Facebook and Verizon presented perspectives from vastly different market segments -- submarine builds (Facebook) and metro evolution (Verizon) -- and, at times, highlighted the basic differences in requirements that exist between web-scale Internet Companies and traditional telecom operators.
Facebook Global Optical Architect Steve Grubb provided an update on the MAREA submarine cable build connecting Virginia Beach, Virginia, and Bilbao, Spain, a 6,600 km link. The build consists of eight fiber pairs, with a capacity of 20 Tbit/s per pair (using eight QAM modulation) for a total capacity of 160 Tbit/s on the route.
Grubb explained the rationale for web-scale Internet companies like Facebook building their own networks, such as MAREA, versus joining established telecom operator consortia. For Facebook, the decision is based primarily on speed and deployment flexibility, as they are now able to add the amount of capacity they need at the time that they need it. Grubb said traditional telecom consortia were too slow moving, often taking months to negotiate even minimal capacity additions. MAREA owners are Facebook, Microsoft and Telefonica's Telxius.

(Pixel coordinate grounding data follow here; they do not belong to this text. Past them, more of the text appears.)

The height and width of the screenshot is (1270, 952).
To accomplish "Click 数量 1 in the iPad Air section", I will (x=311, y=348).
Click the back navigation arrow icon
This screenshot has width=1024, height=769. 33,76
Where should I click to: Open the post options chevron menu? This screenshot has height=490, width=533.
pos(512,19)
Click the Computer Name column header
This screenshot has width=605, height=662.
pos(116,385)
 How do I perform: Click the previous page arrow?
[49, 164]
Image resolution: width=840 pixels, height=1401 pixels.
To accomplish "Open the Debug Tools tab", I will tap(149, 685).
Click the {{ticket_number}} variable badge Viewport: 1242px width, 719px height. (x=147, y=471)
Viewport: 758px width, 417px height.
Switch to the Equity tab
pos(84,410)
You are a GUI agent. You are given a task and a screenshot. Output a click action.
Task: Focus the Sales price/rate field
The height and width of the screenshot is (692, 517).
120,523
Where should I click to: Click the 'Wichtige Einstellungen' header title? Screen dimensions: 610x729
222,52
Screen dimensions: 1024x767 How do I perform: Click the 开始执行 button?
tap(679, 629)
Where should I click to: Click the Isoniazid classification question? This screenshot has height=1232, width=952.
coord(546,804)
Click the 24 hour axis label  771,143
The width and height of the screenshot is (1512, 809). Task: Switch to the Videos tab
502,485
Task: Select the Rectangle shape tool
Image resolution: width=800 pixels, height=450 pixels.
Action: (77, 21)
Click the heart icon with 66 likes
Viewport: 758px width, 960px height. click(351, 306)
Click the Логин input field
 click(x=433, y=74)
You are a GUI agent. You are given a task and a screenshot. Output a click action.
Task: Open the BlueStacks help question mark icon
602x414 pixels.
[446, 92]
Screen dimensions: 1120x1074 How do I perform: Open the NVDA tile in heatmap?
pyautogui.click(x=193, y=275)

Fiber is very scarce in subsea routes so maximizing individual fiber capacity and efficiency is always critical. This scarcity is driving Facebook to light both the C and the L band for some submarine routes (which it is doing today on the Pacific Light Cable Network), and to use the most leading edge advances to drive fiber capacity and spectral efficiency. In a post-deadline paper, Facebook and Nokia highlighted a new record achievement of 7.46 bits/second/Hz spectral efficiency on a Facebook submarine link -- transmitting 5,500 km between New York and Ireland and using Nokia's new probabilistic constellation shaping (PCS) technology. (See Nokia & Facebook Push Undersea Fiber to 32 Tbit/s.)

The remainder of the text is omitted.